◆ **TRY IT**:
Reproduce each record exactly, but exclude every picture.

Dataset items:
--------------------------------------------------
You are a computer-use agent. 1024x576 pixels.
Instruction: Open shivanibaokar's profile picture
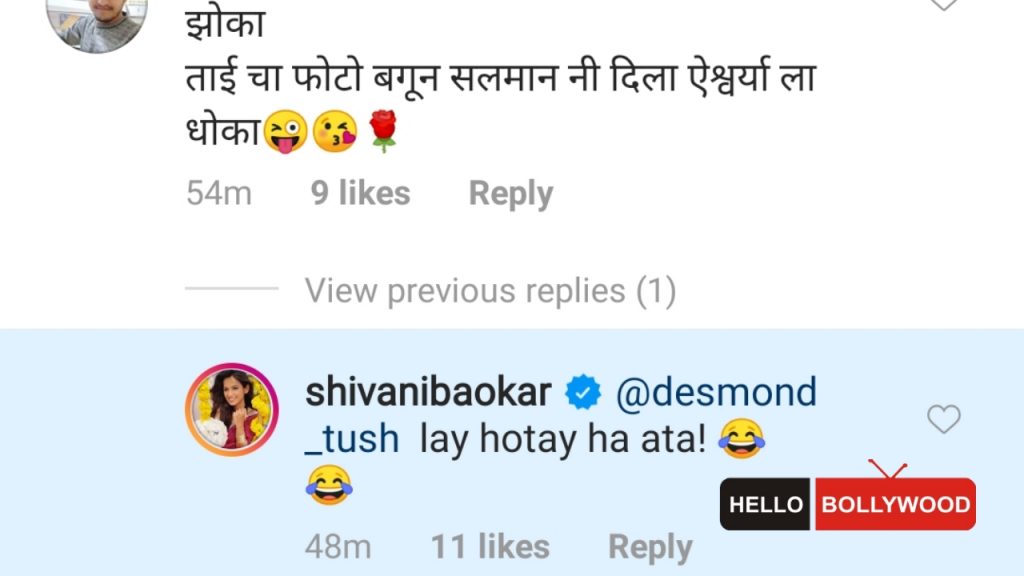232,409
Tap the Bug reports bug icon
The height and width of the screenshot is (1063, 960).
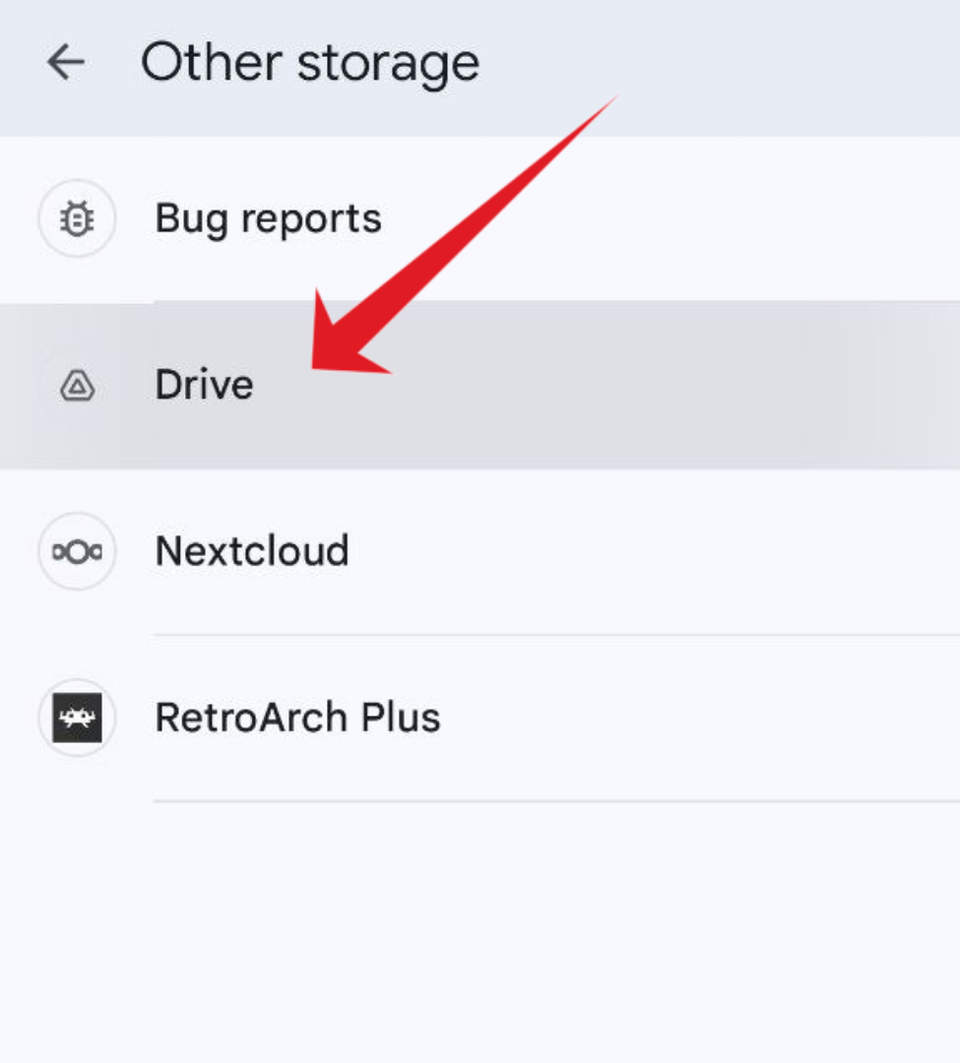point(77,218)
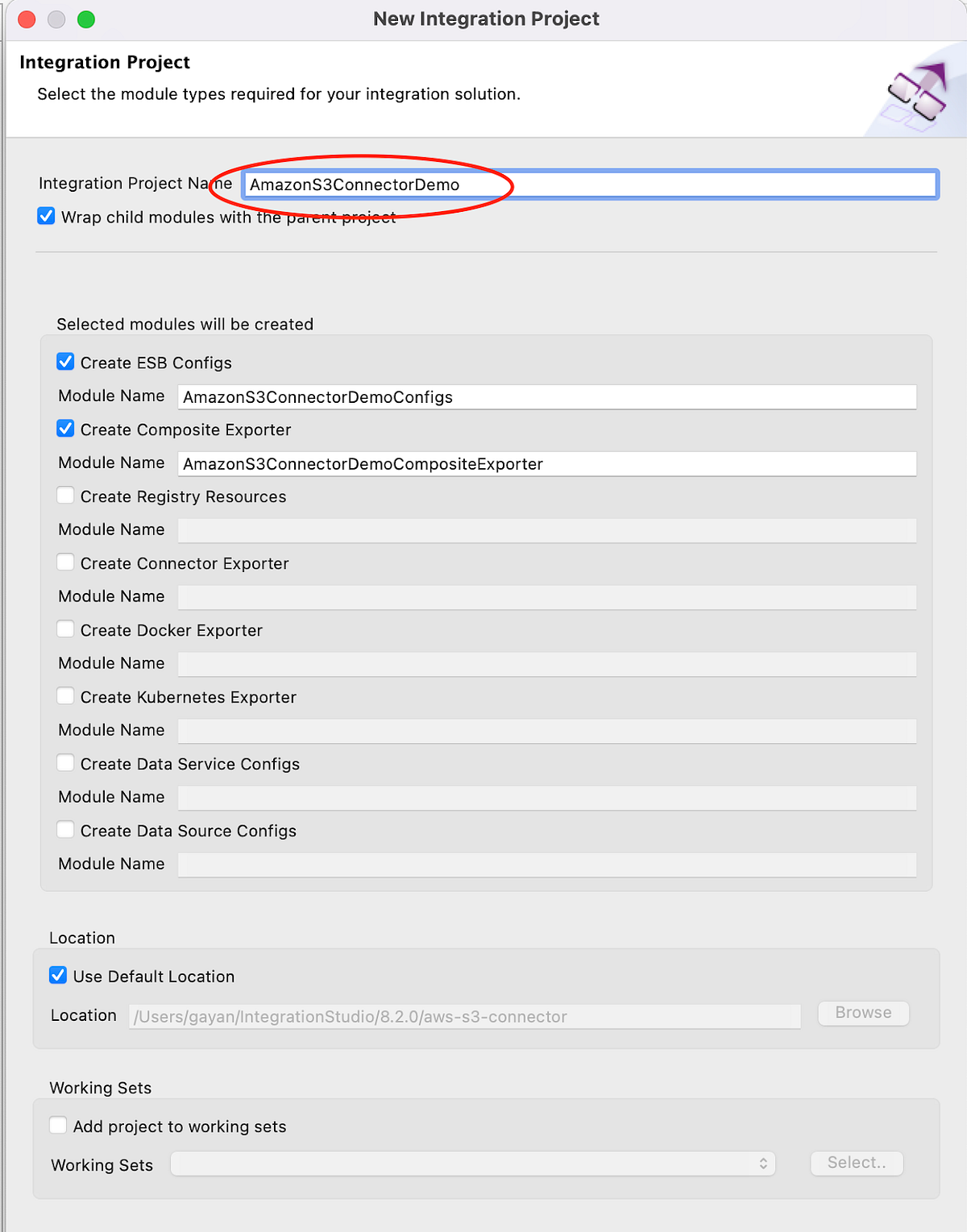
--------------------------------------------------
◆ **EXERCISE RESULT**:
You are a computer-use agent. 1024x576 pixels.
Instruction: Open shivanibaokar's profile picture
232,409
Tap the Bug reports bug icon
The height and width of the screenshot is (1063, 960).
point(77,218)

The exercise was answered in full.